#### Assigned task
Could you return every line of the records below that contains the word "Read"?

** Data records follows **

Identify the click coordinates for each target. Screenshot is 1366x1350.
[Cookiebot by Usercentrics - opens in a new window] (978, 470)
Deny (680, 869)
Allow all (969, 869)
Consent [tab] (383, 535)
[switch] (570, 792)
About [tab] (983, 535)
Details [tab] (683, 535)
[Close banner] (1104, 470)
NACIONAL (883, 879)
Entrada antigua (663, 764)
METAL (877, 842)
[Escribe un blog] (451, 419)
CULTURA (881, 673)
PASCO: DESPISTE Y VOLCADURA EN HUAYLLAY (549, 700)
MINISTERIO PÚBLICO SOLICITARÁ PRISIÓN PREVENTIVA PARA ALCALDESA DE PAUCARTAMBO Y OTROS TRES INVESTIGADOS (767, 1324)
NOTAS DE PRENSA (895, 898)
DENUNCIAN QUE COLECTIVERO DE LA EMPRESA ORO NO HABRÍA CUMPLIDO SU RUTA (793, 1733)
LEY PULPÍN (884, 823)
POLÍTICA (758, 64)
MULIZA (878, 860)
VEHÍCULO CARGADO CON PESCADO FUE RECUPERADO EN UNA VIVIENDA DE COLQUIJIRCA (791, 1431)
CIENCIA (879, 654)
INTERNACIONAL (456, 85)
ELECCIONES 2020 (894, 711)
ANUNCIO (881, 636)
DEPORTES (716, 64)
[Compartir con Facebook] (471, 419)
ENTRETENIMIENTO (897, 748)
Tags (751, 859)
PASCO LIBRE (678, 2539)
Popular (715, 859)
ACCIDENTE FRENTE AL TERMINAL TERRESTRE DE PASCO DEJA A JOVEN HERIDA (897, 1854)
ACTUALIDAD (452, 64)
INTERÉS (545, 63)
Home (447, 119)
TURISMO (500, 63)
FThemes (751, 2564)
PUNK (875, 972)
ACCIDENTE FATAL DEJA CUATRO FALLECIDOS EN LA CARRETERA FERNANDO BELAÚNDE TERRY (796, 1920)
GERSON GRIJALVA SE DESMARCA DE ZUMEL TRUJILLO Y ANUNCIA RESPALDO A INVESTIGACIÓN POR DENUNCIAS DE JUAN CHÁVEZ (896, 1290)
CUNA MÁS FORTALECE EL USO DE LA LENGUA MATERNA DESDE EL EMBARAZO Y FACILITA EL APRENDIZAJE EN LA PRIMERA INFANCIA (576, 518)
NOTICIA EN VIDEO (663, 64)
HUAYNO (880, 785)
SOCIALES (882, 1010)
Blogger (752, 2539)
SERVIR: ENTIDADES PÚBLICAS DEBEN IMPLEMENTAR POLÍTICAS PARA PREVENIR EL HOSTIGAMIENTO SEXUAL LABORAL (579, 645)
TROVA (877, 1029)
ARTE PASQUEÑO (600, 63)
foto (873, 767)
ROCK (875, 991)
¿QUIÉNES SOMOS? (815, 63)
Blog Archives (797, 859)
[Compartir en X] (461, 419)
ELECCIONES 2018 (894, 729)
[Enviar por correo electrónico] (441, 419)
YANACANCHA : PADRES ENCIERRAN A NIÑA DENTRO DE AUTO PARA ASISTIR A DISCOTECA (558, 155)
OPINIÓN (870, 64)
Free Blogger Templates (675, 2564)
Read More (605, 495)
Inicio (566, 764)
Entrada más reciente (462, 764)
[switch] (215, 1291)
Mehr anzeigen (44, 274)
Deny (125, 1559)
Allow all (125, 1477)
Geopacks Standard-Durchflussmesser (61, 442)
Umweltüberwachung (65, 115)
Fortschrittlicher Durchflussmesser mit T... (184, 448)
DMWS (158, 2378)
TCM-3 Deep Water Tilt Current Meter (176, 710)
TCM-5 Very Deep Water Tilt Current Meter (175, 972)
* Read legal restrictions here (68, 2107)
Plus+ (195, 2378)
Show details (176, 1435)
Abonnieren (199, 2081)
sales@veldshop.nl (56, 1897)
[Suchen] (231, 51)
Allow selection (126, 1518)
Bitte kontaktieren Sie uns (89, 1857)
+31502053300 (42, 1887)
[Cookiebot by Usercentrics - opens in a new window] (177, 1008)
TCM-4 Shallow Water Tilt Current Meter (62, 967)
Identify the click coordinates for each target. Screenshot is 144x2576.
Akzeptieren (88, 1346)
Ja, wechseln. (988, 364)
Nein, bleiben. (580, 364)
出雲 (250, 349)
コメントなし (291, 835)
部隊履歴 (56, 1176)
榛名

** End of Data records **

#### Exercise output
Read More (605, 495)
* Read legal restrictions here (68, 2107)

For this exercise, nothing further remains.